En troisième point est abordée la question du financement du vieillissement par les cotisations sociales, patronales ou personnelles, des pistes alternatives ainsi que l’idée d’une coordination syndicale internationale pour infléchir le partage de la valeur ajoutée à la faveur de la crise actuelle.
Baisse du taux de remplacement et pensions complémentaires
L’option consistant à allonger les carrières sans améliorer les pensions réduit comme l’explique Réginald Savage le taux de remplacement rapportant l’ensemble des pensions perçues par rapport aux salaires de la carrière.

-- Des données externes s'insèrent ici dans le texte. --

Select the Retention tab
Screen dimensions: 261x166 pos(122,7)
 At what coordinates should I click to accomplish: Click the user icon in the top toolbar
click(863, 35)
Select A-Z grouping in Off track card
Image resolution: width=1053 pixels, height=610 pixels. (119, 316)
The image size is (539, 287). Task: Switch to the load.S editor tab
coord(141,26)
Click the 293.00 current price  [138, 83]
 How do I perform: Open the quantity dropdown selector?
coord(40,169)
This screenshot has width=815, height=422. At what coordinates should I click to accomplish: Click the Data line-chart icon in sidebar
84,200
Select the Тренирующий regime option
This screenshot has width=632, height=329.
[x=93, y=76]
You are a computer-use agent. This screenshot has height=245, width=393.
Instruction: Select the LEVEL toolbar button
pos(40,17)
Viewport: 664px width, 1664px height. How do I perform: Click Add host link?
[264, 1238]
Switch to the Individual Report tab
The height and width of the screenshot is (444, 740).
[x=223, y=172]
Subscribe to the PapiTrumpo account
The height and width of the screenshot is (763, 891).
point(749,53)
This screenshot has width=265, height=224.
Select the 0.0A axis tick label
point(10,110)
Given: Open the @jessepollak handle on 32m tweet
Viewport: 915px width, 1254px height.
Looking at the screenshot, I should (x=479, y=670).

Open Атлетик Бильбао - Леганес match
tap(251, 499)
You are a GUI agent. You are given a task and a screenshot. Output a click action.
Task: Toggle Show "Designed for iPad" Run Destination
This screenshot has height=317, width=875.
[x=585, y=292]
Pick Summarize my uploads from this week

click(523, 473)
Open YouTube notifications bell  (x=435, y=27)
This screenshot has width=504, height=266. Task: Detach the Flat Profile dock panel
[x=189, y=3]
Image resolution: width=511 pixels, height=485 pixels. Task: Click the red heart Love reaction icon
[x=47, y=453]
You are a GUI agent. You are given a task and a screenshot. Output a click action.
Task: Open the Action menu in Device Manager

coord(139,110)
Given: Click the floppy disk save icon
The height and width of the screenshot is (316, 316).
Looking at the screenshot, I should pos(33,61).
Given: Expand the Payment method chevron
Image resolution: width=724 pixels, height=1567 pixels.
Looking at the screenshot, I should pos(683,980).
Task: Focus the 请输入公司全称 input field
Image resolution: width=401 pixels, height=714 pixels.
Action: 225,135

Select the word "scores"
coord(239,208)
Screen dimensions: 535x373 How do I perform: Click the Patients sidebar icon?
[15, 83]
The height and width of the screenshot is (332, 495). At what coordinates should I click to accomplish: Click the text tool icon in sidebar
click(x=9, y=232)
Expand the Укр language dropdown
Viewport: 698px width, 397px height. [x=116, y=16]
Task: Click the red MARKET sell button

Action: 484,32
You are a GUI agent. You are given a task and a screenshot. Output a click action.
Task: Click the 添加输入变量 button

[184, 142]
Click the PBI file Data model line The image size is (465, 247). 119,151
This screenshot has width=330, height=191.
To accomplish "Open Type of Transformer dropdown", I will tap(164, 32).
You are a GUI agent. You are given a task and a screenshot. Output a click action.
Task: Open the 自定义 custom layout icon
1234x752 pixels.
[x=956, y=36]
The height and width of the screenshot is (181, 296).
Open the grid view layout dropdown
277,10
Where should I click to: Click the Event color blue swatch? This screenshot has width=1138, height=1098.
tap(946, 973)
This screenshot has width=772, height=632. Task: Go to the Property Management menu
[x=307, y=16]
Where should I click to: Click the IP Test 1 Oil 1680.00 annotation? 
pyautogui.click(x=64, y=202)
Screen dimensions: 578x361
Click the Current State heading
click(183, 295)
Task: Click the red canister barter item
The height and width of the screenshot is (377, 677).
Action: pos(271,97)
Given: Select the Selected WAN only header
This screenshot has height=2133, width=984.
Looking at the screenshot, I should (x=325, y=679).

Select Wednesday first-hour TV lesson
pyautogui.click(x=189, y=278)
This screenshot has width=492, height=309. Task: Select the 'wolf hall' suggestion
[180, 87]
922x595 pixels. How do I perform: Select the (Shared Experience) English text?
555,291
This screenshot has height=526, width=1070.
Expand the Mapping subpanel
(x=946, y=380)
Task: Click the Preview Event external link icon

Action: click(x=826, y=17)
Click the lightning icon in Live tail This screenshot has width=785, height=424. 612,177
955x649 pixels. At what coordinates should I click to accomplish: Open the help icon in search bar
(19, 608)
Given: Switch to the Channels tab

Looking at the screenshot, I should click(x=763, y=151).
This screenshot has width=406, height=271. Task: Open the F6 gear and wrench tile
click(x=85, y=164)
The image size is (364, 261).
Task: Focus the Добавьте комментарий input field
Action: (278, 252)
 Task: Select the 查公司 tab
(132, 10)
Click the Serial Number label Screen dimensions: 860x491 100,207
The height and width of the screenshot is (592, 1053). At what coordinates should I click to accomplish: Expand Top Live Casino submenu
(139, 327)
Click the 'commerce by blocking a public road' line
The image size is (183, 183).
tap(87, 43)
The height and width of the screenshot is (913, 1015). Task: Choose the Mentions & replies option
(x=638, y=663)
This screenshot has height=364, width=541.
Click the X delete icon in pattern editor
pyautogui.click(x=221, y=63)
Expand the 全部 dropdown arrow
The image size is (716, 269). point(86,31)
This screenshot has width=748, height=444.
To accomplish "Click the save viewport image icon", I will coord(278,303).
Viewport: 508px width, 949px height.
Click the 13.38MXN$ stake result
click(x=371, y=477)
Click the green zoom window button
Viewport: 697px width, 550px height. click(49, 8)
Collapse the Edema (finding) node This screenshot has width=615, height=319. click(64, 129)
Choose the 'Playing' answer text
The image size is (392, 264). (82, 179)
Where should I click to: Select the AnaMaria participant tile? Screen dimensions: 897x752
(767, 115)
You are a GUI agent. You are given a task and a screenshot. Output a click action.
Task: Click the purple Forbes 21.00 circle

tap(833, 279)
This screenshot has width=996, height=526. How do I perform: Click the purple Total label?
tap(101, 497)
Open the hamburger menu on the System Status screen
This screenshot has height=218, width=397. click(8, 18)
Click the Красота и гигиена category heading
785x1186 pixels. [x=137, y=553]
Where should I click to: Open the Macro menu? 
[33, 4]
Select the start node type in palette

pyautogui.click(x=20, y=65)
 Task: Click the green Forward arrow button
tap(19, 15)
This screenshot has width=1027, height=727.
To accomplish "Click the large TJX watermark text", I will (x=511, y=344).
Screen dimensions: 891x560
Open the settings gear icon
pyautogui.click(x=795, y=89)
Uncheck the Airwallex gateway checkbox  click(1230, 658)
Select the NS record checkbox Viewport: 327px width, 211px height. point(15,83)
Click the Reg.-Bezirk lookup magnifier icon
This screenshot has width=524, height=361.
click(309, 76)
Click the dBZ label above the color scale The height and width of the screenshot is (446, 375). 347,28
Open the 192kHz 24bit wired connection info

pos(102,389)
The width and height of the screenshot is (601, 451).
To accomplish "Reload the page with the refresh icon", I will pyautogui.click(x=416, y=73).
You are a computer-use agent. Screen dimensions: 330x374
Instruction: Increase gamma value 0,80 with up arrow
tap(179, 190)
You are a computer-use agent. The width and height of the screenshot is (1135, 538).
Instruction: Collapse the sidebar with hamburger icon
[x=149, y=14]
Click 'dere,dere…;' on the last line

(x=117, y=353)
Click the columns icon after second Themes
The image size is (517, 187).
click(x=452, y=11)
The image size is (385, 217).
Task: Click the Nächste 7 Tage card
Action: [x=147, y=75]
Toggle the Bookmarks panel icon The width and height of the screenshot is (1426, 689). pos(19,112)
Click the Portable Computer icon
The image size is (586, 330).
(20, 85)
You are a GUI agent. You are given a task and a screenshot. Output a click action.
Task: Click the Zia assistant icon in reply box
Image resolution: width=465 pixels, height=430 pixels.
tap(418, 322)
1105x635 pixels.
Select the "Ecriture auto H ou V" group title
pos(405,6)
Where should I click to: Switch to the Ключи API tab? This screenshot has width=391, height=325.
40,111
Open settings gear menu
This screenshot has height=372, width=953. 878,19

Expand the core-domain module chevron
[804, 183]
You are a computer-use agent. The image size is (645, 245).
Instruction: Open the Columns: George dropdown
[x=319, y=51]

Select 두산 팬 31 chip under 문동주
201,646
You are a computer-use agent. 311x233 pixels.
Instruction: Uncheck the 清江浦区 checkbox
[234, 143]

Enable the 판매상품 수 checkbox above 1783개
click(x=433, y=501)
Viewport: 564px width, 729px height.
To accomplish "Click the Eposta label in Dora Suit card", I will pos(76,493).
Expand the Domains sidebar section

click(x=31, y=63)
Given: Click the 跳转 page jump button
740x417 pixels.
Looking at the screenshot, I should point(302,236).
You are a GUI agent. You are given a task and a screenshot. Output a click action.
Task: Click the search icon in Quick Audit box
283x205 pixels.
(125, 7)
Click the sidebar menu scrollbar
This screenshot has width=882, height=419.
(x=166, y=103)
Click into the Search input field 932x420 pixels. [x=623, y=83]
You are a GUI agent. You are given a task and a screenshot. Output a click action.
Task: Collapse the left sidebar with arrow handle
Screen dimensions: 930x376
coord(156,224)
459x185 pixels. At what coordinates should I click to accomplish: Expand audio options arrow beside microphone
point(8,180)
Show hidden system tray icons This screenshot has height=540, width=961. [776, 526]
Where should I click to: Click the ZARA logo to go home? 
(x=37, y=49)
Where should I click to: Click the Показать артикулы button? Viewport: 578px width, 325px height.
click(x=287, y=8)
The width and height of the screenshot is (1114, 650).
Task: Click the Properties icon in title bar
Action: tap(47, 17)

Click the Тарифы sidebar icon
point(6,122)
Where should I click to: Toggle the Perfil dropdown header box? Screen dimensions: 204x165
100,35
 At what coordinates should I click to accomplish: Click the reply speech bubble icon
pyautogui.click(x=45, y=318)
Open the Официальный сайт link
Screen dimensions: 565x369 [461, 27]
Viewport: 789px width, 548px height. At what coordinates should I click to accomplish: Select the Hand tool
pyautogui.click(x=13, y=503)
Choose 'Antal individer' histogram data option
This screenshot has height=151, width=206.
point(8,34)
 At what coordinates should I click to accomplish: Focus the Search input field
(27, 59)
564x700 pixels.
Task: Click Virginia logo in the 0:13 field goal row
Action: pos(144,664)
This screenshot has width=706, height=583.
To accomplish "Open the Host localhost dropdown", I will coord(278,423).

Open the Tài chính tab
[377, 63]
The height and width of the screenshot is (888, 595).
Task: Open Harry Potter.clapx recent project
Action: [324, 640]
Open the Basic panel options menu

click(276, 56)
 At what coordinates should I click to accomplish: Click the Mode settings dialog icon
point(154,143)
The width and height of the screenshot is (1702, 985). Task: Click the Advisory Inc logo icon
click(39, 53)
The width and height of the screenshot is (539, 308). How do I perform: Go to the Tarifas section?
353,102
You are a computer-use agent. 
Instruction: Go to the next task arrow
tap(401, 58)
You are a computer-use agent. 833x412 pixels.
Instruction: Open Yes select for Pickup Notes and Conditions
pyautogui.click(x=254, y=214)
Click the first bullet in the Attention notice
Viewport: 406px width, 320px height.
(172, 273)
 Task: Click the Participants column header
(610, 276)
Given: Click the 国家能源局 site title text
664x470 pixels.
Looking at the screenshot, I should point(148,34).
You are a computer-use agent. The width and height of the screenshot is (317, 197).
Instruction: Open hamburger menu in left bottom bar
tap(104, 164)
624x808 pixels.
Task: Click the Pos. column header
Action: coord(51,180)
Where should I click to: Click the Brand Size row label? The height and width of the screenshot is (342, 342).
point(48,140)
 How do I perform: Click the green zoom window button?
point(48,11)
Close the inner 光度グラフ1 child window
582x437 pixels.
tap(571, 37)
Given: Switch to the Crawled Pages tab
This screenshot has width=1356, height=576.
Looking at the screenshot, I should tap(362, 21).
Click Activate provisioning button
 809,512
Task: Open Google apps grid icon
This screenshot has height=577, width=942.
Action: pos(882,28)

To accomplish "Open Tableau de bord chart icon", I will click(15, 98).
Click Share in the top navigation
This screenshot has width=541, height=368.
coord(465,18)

Il faut peut-être rappeler que cela s’ajouterait à une détérioration déjà programmée du taux de remplacement moyen alors que celui-ci se situe déjà en queue de peloton européen. Si cette perspective, méconnue, était soupçonnée par les salariés, alors qu’existe déjà parmi eux, à tord ou à raison, la crainte que « l’Etat » ne puisse honorer ou maintenir les droits actuels dans le futur, cela les inciterait bien davantage à participer au développement des pensions complémentaires. Or, ceci serait lourd de conséquences en termes d’inégalités de revenus et d’iniquité fiscale. Eviter cela nécessiterait de financer davantage le système de façon à offrir des pensions plus élevées (y compris en relevant le plafond) et qui soient véritablement liées au bien-être. Ce n’est pas démagogique, c’est un choix entre une sécurité sociale adaptée à notre niveau de vie et une protection insuffisante couplée à une marchandisation risquée et somme toute coûteuse pour les assurés (en frais de gestion et de commercialisation).
C’est aussi un choix de société entre des inégalités limitées et des inégalités incontrôlables entre retraités.
La détérioration du taux de remplacement qui figure dans les résultats de la projection du dernier rapport de 2009 du Comité d’étude sur le vieillissement (CEV), est une baisse de la pension moyenne des salariés par rapport au salaire moyen des actifs occupés durant la même année. Un graphique du rapport montre une baisse du taux de remplacement des pensions de salariés de 34% environ en 2010 à 31% en 2060 (et de 34% à 29% en cas de réduction de moitié de l’adaptation minimale actuelle au bien-être de 0,25% par an au lieu de 0,5%). Cette réduction s’explique nous semble t-il par plusieurs éléments qui résultent des hypothèses retenues, de la dynamique des pensions et du mode légal de calcul des pensions, et principalement :
Par l’écart entre l’évolution des salaires de 1,5% l’an (supposée égale à celle de la productivité) et le rythme d’adaptation partielle des pensions des salariés au bien-être de 0,5% l’an (suivant les paramètres de l’enveloppe minimale d’adaptation au bien-être prévu par la loi). Même si l’on retire de l’évolution future des salaires permise par la croissance supposée de la productivité, la dérive salariale [1](wage drift) estimée par le Bureau fédéral du plan à 0,5% l’an, il reste un écart de 0,5%.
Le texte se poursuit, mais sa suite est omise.